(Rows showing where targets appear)

·····

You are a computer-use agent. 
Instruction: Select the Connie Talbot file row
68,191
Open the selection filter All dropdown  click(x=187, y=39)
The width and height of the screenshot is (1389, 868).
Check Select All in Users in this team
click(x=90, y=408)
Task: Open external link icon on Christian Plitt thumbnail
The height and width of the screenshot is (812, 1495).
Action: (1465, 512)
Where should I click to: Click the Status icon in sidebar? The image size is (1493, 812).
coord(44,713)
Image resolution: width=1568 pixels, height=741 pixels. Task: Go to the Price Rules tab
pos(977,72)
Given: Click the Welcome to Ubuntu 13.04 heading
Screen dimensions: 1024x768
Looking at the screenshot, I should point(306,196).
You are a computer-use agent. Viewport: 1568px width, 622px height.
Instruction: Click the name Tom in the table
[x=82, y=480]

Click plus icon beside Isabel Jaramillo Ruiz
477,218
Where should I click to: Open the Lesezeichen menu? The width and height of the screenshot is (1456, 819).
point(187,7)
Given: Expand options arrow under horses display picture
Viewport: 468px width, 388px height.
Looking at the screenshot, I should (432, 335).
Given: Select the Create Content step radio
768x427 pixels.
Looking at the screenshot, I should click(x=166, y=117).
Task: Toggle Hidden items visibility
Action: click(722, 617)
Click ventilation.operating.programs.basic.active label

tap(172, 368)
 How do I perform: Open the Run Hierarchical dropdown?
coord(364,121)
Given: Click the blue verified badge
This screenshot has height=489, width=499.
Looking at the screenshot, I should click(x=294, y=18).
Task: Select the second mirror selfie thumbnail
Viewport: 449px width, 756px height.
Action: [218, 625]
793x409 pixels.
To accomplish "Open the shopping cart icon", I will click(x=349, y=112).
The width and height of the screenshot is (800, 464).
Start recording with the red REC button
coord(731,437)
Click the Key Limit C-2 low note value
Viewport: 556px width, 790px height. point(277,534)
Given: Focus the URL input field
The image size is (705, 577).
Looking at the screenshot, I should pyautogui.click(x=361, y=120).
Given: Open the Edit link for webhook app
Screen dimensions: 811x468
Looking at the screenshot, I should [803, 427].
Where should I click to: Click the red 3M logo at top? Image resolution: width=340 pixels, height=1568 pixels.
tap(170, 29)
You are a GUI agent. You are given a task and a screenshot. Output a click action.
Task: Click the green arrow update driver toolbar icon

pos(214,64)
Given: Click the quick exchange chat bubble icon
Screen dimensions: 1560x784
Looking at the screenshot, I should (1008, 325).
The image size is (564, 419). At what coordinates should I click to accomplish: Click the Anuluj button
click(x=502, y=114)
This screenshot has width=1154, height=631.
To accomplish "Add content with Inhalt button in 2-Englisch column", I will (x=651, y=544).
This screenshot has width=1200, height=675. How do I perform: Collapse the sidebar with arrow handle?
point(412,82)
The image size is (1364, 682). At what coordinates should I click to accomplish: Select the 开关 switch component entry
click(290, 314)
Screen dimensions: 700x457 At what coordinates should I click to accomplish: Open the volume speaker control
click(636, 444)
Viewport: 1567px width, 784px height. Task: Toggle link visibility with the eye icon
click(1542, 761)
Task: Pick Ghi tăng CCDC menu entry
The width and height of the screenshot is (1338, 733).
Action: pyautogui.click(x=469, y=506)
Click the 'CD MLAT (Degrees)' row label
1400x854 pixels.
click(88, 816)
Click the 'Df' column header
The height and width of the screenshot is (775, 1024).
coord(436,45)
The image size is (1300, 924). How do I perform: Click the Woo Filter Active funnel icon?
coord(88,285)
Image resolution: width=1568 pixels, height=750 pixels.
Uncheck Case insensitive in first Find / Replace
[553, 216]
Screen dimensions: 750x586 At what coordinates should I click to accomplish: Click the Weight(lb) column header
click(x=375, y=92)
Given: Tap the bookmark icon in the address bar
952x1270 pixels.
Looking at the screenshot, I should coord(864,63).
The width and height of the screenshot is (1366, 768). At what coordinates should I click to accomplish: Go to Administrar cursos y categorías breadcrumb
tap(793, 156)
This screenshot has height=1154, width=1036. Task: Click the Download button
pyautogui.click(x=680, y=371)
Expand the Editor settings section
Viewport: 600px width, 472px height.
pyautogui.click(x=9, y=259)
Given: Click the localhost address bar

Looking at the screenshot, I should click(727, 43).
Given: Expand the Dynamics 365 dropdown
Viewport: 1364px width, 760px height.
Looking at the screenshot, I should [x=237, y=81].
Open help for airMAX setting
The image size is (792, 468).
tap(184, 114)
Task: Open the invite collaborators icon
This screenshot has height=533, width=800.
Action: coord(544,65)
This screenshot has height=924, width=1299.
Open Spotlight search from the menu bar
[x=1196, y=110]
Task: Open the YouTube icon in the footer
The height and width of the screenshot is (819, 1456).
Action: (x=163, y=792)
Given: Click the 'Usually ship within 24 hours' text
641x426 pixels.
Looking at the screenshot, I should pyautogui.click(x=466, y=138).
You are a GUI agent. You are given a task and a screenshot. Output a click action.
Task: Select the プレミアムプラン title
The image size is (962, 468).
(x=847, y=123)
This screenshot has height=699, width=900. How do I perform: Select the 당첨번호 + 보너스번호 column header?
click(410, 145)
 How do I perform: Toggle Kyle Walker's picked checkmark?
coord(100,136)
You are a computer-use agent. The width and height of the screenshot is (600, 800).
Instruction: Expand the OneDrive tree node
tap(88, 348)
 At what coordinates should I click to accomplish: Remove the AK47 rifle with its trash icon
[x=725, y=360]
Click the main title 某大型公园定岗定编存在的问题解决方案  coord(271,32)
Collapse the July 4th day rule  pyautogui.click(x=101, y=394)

·····

Reproduce the listing above, substituting "Directive" for every "Instruction" and leaving all else unchanged.

Response:
You are a computer-use agent. 
Directive: Select the Connie Talbot file row
68,191
Open the selection filter All dropdown  click(x=187, y=39)
The width and height of the screenshot is (1389, 868).
Check Select All in Users in this team
click(x=90, y=408)
Task: Open external link icon on Christian Plitt thumbnail
The height and width of the screenshot is (812, 1495).
Action: (1465, 512)
Where should I click to: Click the Status icon in sidebar? The image size is (1493, 812).
coord(44,713)
Image resolution: width=1568 pixels, height=741 pixels. Task: Go to the Price Rules tab
pos(977,72)
Given: Click the Welcome to Ubuntu 13.04 heading
Screen dimensions: 1024x768
Looking at the screenshot, I should point(306,196).
You are a computer-use agent. Viewport: 1568px width, 622px height.
Directive: Click the name Tom in the table
[x=82, y=480]

Click plus icon beside Isabel Jaramillo Ruiz
477,218
Where should I click to: Open the Lesezeichen menu? The width and height of the screenshot is (1456, 819).
point(187,7)
Given: Expand options arrow under horses display picture
Viewport: 468px width, 388px height.
Looking at the screenshot, I should (432, 335).
Given: Select the Create Content step radio
768x427 pixels.
Looking at the screenshot, I should click(x=166, y=117).
Task: Toggle Hidden items visibility
Action: click(722, 617)
Click ventilation.operating.programs.basic.active label

tap(172, 368)
 How do I perform: Open the Run Hierarchical dropdown?
coord(364,121)
Given: Click the blue verified badge
This screenshot has height=489, width=499.
Looking at the screenshot, I should click(x=294, y=18).
Task: Select the second mirror selfie thumbnail
Viewport: 449px width, 756px height.
Action: [218, 625]
793x409 pixels.
To accomplish "Open the shopping cart icon", I will click(x=349, y=112).
The width and height of the screenshot is (800, 464).
Start recording with the red REC button
coord(731,437)
Click the Key Limit C-2 low note value
Viewport: 556px width, 790px height. point(277,534)
Given: Focus the URL input field
The image size is (705, 577).
Looking at the screenshot, I should pyautogui.click(x=361, y=120).
Given: Open the Edit link for webhook app
Screen dimensions: 811x468
Looking at the screenshot, I should [803, 427].
Where should I click to: Click the red 3M logo at top? Image resolution: width=340 pixels, height=1568 pixels.
tap(170, 29)
You are a GUI agent. You are given a task and a screenshot. Output a click action.
Task: Click the green arrow update driver toolbar icon

pos(214,64)
Given: Click the quick exchange chat bubble icon
Screen dimensions: 1560x784
Looking at the screenshot, I should (1008, 325).
The image size is (564, 419). At what coordinates should I click to accomplish: Click the Anuluj button
click(x=502, y=114)
This screenshot has width=1154, height=631.
To accomplish "Add content with Inhalt button in 2-Englisch column", I will (x=651, y=544).
This screenshot has width=1200, height=675. How do I perform: Collapse the sidebar with arrow handle?
point(412,82)
The image size is (1364, 682). At what coordinates should I click to accomplish: Select the 开关 switch component entry
click(290, 314)
Screen dimensions: 700x457 At what coordinates should I click to accomplish: Open the volume speaker control
click(636, 444)
Viewport: 1567px width, 784px height. Task: Toggle link visibility with the eye icon
click(1542, 761)
Task: Pick Ghi tăng CCDC menu entry
The width and height of the screenshot is (1338, 733).
Action: pyautogui.click(x=469, y=506)
Click the 'CD MLAT (Degrees)' row label
1400x854 pixels.
click(88, 816)
Click the 'Df' column header
The height and width of the screenshot is (775, 1024).
coord(436,45)
The image size is (1300, 924). How do I perform: Click the Woo Filter Active funnel icon?
coord(88,285)
Image resolution: width=1568 pixels, height=750 pixels.
Uncheck Case insensitive in first Find / Replace
[553, 216]
Screen dimensions: 750x586 At what coordinates should I click to accomplish: Click the Weight(lb) column header
click(x=375, y=92)
Given: Tap the bookmark icon in the address bar
952x1270 pixels.
Looking at the screenshot, I should coord(864,63).
The width and height of the screenshot is (1366, 768). At what coordinates should I click to accomplish: Go to Administrar cursos y categorías breadcrumb
tap(793, 156)
This screenshot has height=1154, width=1036. Task: Click the Download button
pyautogui.click(x=680, y=371)
Expand the Editor settings section
Viewport: 600px width, 472px height.
pyautogui.click(x=9, y=259)
Given: Click the localhost address bar

Looking at the screenshot, I should click(727, 43).
Given: Expand the Dynamics 365 dropdown
Viewport: 1364px width, 760px height.
Looking at the screenshot, I should [x=237, y=81].
Open help for airMAX setting
The image size is (792, 468).
tap(184, 114)
Task: Open the invite collaborators icon
This screenshot has height=533, width=800.
Action: coord(544,65)
This screenshot has height=924, width=1299.
Open Spotlight search from the menu bar
[x=1196, y=110]
Task: Open the YouTube icon in the footer
The height and width of the screenshot is (819, 1456).
Action: (x=163, y=792)
Given: Click the 'Usually ship within 24 hours' text
641x426 pixels.
Looking at the screenshot, I should pyautogui.click(x=466, y=138).
You are a GUI agent. You are given a task and a screenshot. Output a click action.
Task: Select the プレミアムプラン title
The image size is (962, 468).
(x=847, y=123)
This screenshot has height=699, width=900. How do I perform: Select the 당첨번호 + 보너스번호 column header?
click(410, 145)
 How do I perform: Toggle Kyle Walker's picked checkmark?
coord(100,136)
You are a computer-use agent. The width and height of the screenshot is (600, 800).
Directive: Expand the OneDrive tree node
tap(88, 348)
 At what coordinates should I click to accomplish: Remove the AK47 rifle with its trash icon
[x=725, y=360]
Click the main title 某大型公园定岗定编存在的问题解决方案  coord(271,32)
Collapse the July 4th day rule  pyautogui.click(x=101, y=394)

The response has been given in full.